● **EXERCISE INPUTS**
Start of Block

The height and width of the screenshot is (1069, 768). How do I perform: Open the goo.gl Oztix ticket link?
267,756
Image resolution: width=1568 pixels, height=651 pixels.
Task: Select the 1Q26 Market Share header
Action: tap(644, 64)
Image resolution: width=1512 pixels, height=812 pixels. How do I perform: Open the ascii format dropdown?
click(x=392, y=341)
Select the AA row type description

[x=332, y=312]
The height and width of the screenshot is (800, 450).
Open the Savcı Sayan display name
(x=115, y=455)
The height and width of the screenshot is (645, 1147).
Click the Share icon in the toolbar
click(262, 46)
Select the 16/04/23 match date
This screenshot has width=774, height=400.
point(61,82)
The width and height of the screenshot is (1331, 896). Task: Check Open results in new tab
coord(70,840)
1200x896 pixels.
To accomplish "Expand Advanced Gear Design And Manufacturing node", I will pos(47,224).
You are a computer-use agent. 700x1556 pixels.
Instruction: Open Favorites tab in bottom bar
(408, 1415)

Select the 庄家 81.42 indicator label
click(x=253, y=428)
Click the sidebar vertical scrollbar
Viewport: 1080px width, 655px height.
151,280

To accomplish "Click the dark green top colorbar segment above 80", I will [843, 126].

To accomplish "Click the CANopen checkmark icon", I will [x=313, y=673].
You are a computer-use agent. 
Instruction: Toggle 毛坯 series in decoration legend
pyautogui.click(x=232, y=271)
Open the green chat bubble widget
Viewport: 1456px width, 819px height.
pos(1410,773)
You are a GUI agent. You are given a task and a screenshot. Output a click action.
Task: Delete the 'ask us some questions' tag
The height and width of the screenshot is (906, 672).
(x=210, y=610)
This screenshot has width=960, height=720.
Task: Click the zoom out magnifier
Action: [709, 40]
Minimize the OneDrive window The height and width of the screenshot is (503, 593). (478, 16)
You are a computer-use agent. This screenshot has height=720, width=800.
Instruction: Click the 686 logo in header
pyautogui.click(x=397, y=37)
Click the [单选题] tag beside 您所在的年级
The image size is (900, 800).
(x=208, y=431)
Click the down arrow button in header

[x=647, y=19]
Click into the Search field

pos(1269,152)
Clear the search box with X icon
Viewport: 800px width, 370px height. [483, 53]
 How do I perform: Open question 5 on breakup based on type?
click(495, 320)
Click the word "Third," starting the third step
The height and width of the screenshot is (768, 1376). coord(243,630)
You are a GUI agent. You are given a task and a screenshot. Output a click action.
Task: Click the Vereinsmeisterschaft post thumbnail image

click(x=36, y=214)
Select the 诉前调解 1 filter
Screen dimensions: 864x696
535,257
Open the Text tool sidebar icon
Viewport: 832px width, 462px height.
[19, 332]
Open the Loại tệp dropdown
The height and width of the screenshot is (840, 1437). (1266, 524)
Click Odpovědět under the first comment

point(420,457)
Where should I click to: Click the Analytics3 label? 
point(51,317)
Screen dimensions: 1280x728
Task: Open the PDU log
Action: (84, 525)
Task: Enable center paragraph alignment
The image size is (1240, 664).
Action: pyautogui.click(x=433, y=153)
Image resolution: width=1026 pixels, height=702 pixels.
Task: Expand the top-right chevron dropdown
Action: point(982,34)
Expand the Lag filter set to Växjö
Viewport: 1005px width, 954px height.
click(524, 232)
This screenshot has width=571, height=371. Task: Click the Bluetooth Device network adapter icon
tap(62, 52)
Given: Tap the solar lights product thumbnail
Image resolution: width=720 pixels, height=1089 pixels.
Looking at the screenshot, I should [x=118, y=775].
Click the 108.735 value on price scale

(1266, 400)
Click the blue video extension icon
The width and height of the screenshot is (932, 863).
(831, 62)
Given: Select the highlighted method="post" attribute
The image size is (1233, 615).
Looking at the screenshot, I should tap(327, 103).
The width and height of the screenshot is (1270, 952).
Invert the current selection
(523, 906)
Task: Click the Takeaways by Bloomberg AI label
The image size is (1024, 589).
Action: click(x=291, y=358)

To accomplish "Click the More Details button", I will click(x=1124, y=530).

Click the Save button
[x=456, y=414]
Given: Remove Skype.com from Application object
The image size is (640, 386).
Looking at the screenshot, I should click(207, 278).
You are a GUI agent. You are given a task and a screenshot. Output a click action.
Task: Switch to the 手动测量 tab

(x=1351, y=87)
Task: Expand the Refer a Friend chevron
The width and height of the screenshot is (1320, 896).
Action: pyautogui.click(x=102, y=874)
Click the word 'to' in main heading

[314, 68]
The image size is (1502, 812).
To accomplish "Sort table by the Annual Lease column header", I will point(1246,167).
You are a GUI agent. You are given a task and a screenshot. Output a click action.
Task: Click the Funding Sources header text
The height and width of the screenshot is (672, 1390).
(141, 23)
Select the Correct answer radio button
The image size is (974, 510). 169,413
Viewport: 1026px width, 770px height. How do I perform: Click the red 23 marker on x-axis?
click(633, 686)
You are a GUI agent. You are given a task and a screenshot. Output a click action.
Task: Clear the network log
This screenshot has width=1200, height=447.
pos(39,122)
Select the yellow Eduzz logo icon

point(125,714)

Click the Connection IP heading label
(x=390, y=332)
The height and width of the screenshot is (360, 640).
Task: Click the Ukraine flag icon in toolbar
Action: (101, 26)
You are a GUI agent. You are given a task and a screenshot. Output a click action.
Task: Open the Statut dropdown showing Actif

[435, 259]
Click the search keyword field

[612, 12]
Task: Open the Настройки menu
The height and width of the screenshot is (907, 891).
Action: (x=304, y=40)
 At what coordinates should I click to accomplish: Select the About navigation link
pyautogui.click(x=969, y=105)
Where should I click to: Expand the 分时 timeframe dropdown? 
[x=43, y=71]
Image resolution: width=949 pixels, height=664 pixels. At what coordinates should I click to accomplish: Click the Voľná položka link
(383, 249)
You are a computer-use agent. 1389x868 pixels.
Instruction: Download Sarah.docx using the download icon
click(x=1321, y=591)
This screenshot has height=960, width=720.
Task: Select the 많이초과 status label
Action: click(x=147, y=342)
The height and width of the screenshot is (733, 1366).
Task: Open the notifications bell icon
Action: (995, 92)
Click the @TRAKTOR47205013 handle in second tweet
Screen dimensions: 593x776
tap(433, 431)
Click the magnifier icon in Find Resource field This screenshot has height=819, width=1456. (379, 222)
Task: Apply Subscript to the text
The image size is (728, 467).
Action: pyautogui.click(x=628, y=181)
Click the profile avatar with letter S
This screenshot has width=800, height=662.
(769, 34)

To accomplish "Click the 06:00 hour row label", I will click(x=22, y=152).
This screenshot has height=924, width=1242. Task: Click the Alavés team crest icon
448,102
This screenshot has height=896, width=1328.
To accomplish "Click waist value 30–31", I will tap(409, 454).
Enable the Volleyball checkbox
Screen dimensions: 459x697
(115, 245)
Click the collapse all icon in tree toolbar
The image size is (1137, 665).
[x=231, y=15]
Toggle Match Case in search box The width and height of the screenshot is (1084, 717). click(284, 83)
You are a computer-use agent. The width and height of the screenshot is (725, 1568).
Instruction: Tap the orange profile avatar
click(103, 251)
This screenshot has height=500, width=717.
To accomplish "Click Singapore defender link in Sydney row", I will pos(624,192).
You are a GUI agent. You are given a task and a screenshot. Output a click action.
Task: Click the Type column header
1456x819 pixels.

End of Block

● **TASK DESCRIPTION**
Word for word, restate the lines of the data above that fall between the line holding "Screen dimensions: 593x776" and the line holding "This screenshot has height=896, width=1328.", inclusive, and no other lines.

● **RESULT**
Screen dimensions: 593x776
tap(433, 431)
Click the magnifier icon in Find Resource field This screenshot has height=819, width=1456. (379, 222)
Task: Apply Subscript to the text
The image size is (728, 467).
Action: pyautogui.click(x=628, y=181)
Click the profile avatar with letter S
This screenshot has width=800, height=662.
(769, 34)

To accomplish "Click the 06:00 hour row label", I will click(x=22, y=152).
This screenshot has height=924, width=1242. Task: Click the Alavés team crest icon
448,102
This screenshot has height=896, width=1328.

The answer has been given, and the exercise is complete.